Mendapatkan kisah-kisah menarik dari mereka yang berada di balik kisah JSS, saya seakan-akan diajak untuk bertualang menjelajahi waktu, tempat, dan banyak kisah nyata - yang ternyata menjadi latar belakang penulisan novel yang satu ini.
Bahkan menurut Miranda Seftiana, dirinya pernah sungguh-sungguh mendatangi beberapa lokasi yang ada dalam novel tersebut. Misalnya saja di Kawasan Pegunungan Meratus dan menyusuri langsung beberapa sungai di Kota Banjarmasin dengan kelotok. Khusus mengenai kisah penyusuran sungai ini, Miranda pernah menjumpai sederet buaya yang sedang asik berjemur di suatu senja. Setengah berkelakar, Miranda berujar bahwa 'buaya' yang dimaksudkannya kali ini adalah buaya dalam arti yang sebenarnya.
Novel ini sejatinya merupakan hasil riset yang mendalam dari para penulisnya. Novel ini menurut saya telah berhasil mengungkapkan budaya, tradisi, dan bentang alam khas Kalimantan Selatan. Tentu tidak mudah membangun alur cerita seperti yang dilakukan para kreator novel ini. Bagi Anda yang sudah pernah membacanya, tentu Anda akan memperoleh sekumpulan pengetahuan tentang tradisi, kebudayaan, dan gambaran nyata indahnya alam Kalimantan Selatan. Anak asli Banjar bernama Arian adalah tokoh utama dalam novel ini, kemudian ada seorang anak perempuan keturunan Dayak bernama Kejora. Kisah menjadi semakin menarik dengan kehadiran tokoh lain bernama Bunga.
Khusus hal ikhwal mengenai 'kuriding' dan 'mantera' yang menjadi salah satu bagian menarik novel JSS ini, diulas begitu mendalam dalam virtual talkshow kali ini. Proses panjang yang menempuh waktu hingga dua tahun tersebut akhirnya berbuah manis sebuah novel yang kini lazim dijadikan buah tangan oleh warga Banua yang tengah pergi berkunjung ke tanah seberang.
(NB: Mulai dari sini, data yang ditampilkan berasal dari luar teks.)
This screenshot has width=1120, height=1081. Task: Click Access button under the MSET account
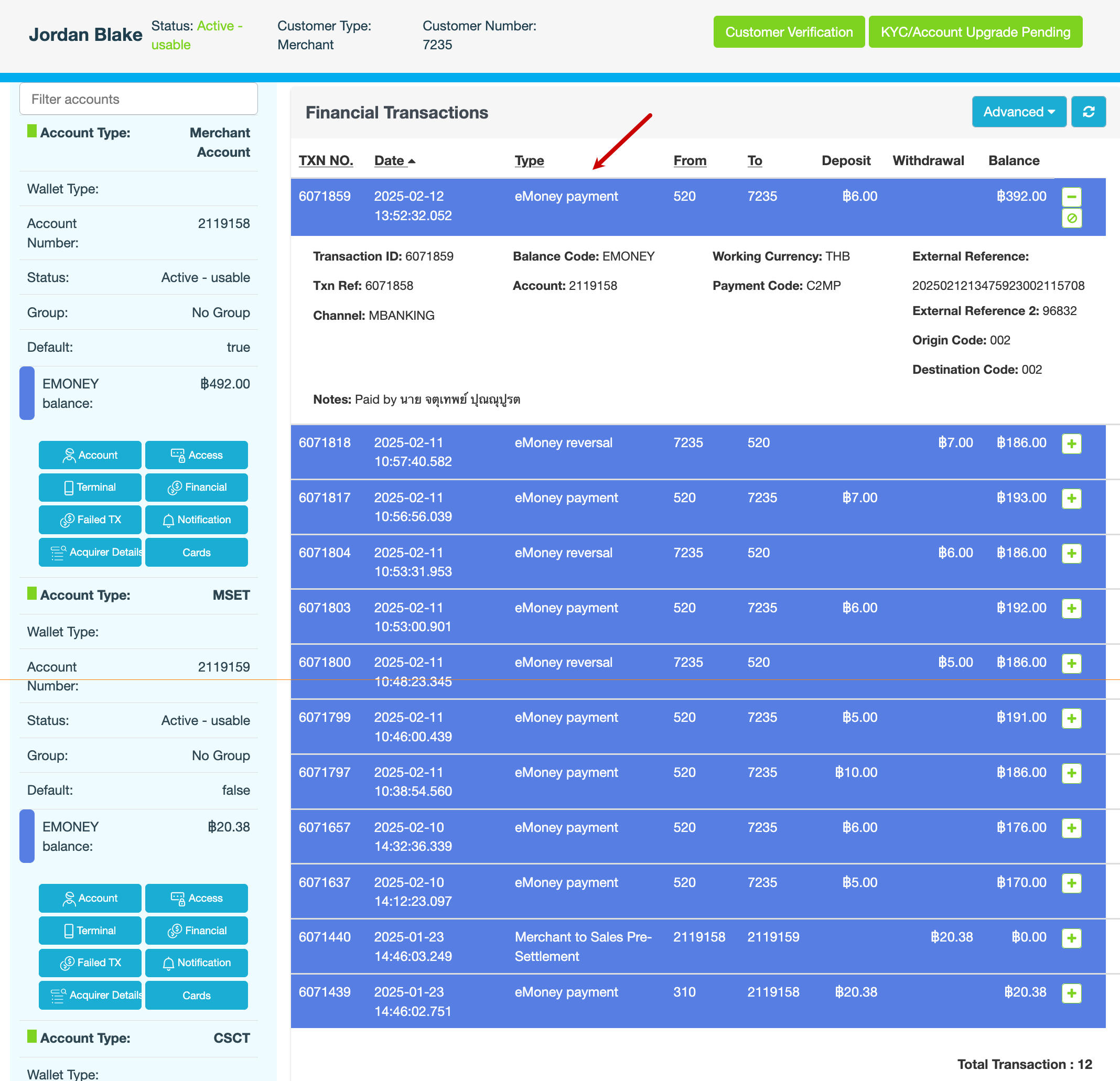(196, 898)
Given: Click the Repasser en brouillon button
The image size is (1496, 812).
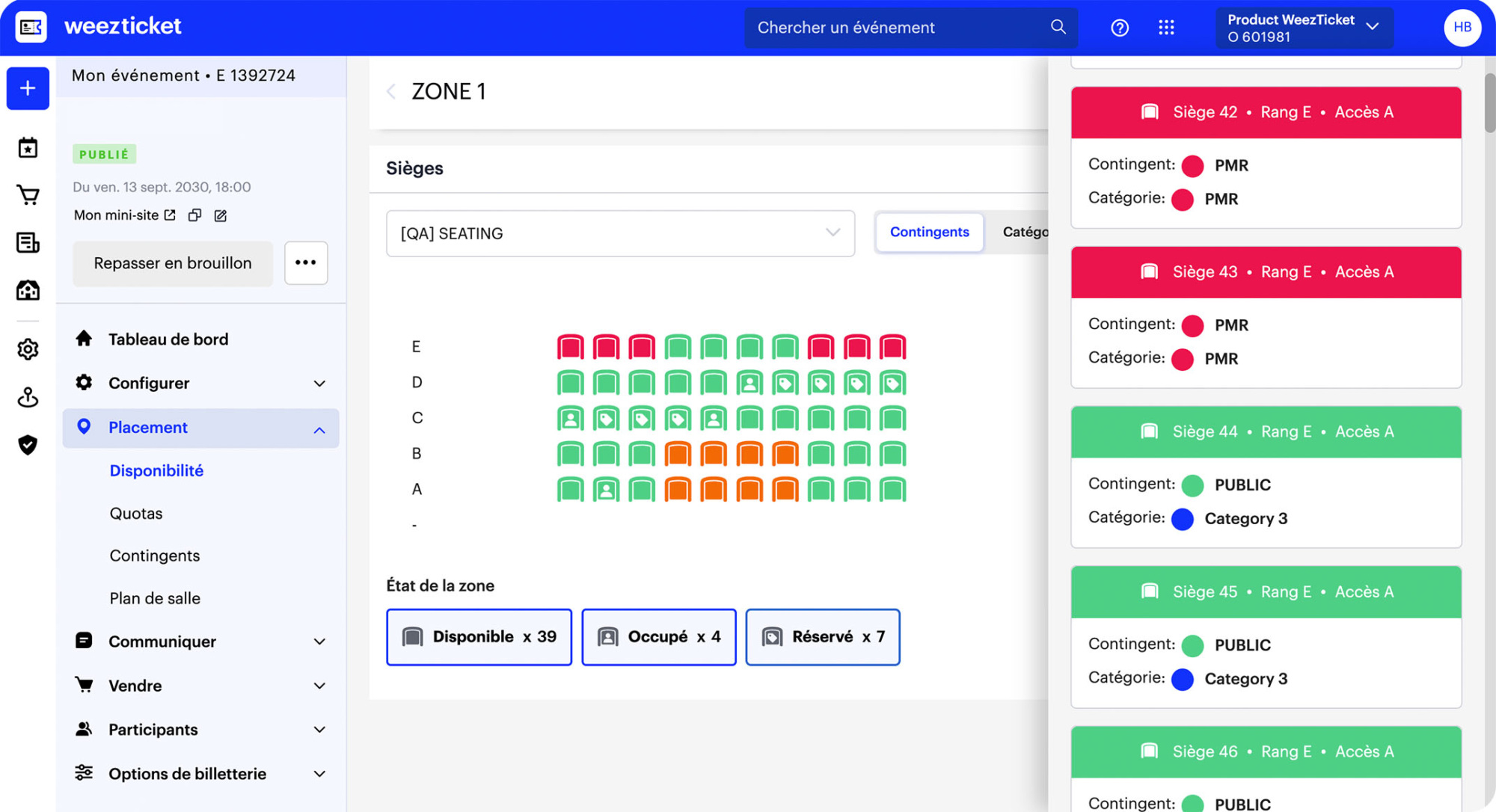Looking at the screenshot, I should (172, 263).
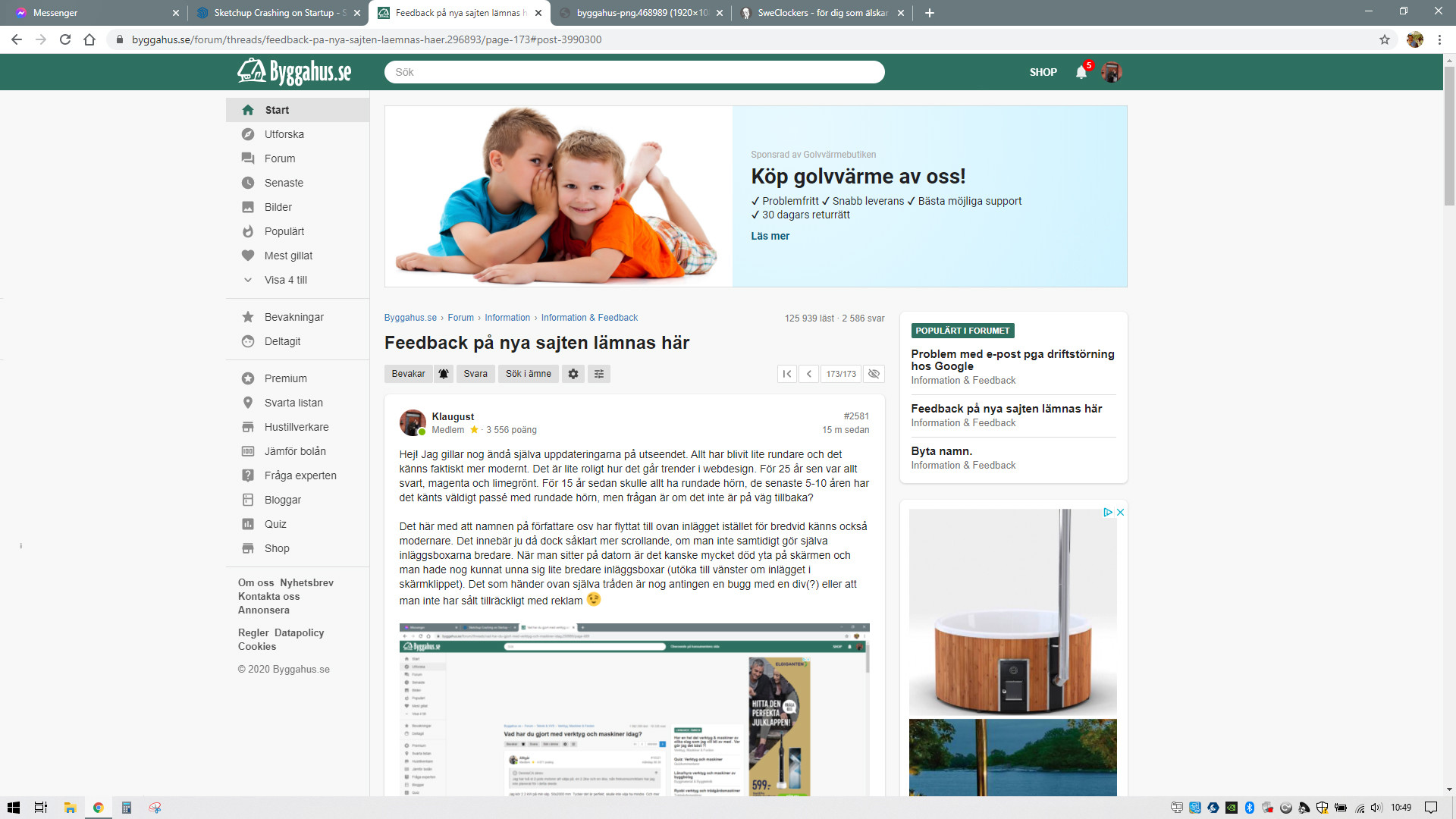This screenshot has width=1456, height=819.
Task: Open SHOP in top navigation
Action: tap(1043, 72)
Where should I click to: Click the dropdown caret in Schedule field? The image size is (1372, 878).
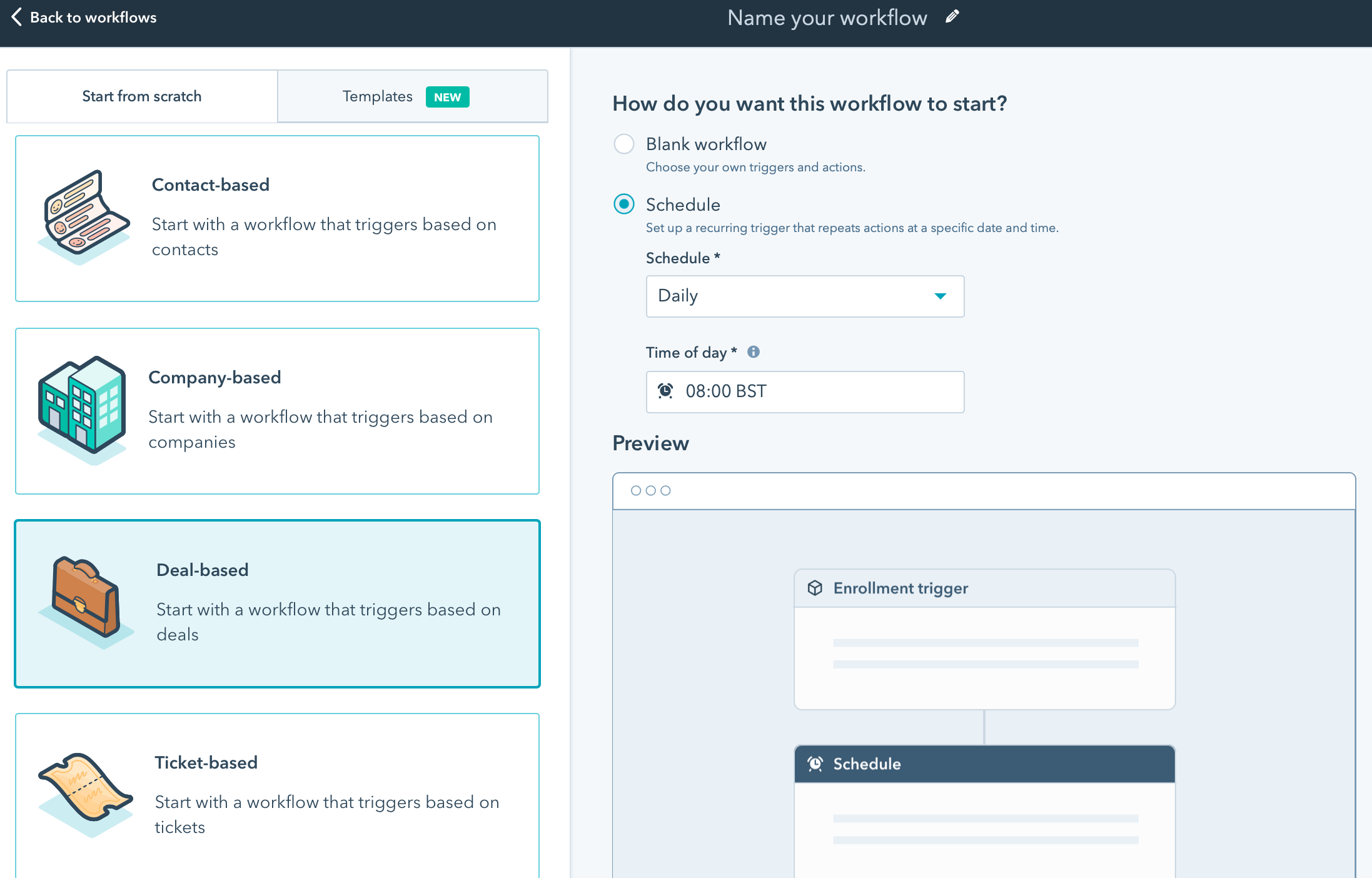click(x=940, y=296)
Yang pasti, melalui virtual talkshow berdurasi satu setengah jam ini, saya mendapat kesempatan untuk menimba ilmu dari para penulis hebat di negeri ini. Salah satunya adalah Miranda Seftiana, yang biasanya hanya akrab saya sapa di media sosialnya.
"Senang berjumpa dengan Mbak Miranda sore ini, juga dengan Bapak Avesina. Setidaknya selain saya mendapatkan segudang pengetahuan yang kian memperkaya wawasan saya tentang dunia menulis, saya dan para peserta virtual talkshow sore ini boleh mendapatkan sedikit bocoran tentang rencana penerbitan sekuel novel Jendela Seribu Sungai yang nantinya akan menjadi trilogi dengan alur yang masih dirahasiakan!"
Barangkali di antara Anda yang sudah merampungkan membaca tulisan singkat ini akan bertanya lebih lanjut kepada saya, "Lho, Mas, kok rahasia sekuel novel JSS tidak Anda ceritakan lebih lanjut?"